The sun setting on my first night onboard Thetys II, 15 m long research vessel
As I boarded the ferry to go and see my family, I recalled my first research cruise, on the Mediterranean Sea. The long naps in the sun while the deep CTD casts were going down to 3000 m, watching the dolphins jump around us and counting the jellyfish. And the storm, on the last night, when I genuinely thought we were going to die. To reassure myself, I remembered my ship stability courses, and its examples of famous accidents that were due to a human error in the ship design, long before the vessel left port. In this slightly morbid snack, I shall tell you three of these stories, about three different types of ship, where very specific sea conditions revealed some issues in the ship’s design and lead to serious accidents. I hope you’re not going on a cruise soon…
Iceberg right ahead!
Even nowadays, when a ship hits an iceberg, the iceberg wins – sinking of the MV Explorer, no casualties (picture from jamescairdsociety.com)
Unless we do not live on the same planet, I suspect you are aware of the Titanic. This amazingly luxurious cruise ship, la crème de la crème of her time, thought to be “unsinkable”, [spoiler alert] sank on 15 April 1912 after colliding with an iceberg in the North Atlantic. More than 1500 people died as among other issues the ship was not carrying enough lifeboats, which resulted in the creation of SOLAS, the international body that now regulates safety at sea.
But why did the Titanic sink? Or more precisely, how did the iceberg manage to open such a large hole through her hull? The leading hypothesis in the 1990s (after the first explorations of the wreck) was that the steel from which she was built was not adapted to icy cold waters. The resistance of material changes with temperature, and although that steel was fine to navigate in mild English waters, it was too brittle at low water temperatures. In fact, although Titanic’s steel is brittle by today’s standards, it was probably not the main culprit. Instead, it seems that Titanic was assembled with low-quality rivets by unskilled workmen. The impact with the iceberg lead to some popping out, opening the hull wide, ready for submersion.
If you want to know more about why the Titanic sank, I suggest you read this very good report.
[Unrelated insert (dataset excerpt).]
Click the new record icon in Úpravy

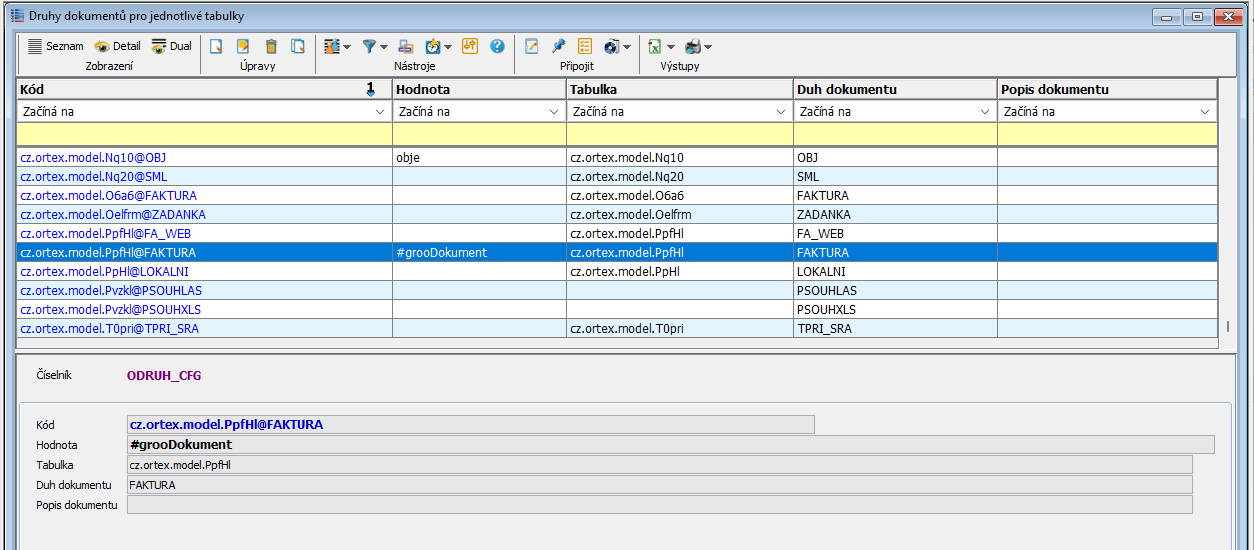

If you find this conclusion a bit disappointing (basically, she could have been hit by anything with the same result), have a look at this sinking a few years ago off Antarctica. Or brace yourself for the next story: ships destroyed by waves!
An unfortunate wavelength
The container ship MOL Comfort, slightly bent.
See what happened next on vesselfinder.com
What do you think of when you see a very long container ship broken exactly in its middle? Conspiracy theory fans will tell you that it received a Russian torpedo (here). The official report will say that they still have no idea of what happened. My fluid mechanics teachers will point out it is surprising it does not happen more often on beam-like ships, relatively long and narrow (the MOL Comfort from the picture was 316 x 45.5 m).
You can define your sea state using two main measures: the height of the waves (amplitude), and the distance between two consecutive waves (wavelength). The higher your waves, the more painful for the ship, hence the danger of the gigantic waves (observed recently onboard the Discovery, see here) and rogue waves. However, any wavelength can be dangerous if it is similar to the length of your ship. Basically, the more the ship looks like a beam (long and narrow) the more susceptible it is to torsion and flexion. These are deformations arising from a non-homogeneous stress on the structure. For a container ship or tanker, the stress is as represented below: bending down the ship in the middle when she sits on two highs at a time (a), then pushing her up in the middle when the ends are on the lows of the wave (b). Do that for a few hours of your crossing, and you can break a ship in half.
Two types of problem: ends of the ship at the high (a) and low (b) of the wave and resulting flexure (bending)
I don’t want to go into too much detail, but there are other factors enhancing this issue. For a tanker, the movement of the liquid you carry (or sloshing) needs to be minimised. And of course, whatever you do, avoid resonance!
Do not mess with the mass
Searching for survivors in front the MV Sewol, 2 days after sinking (Reuters)
“Capsizing”, “turtling”, “keeling over”… many names for the same effect: the ship turns upside down, fills with water very quickly, and unless you are very good both at swimming and orientating yourself (or very lucky) and can find a way out, you are very likely to die. This is what happened a few months ago to the South Korean ferry MV Sewol; about 300 people died.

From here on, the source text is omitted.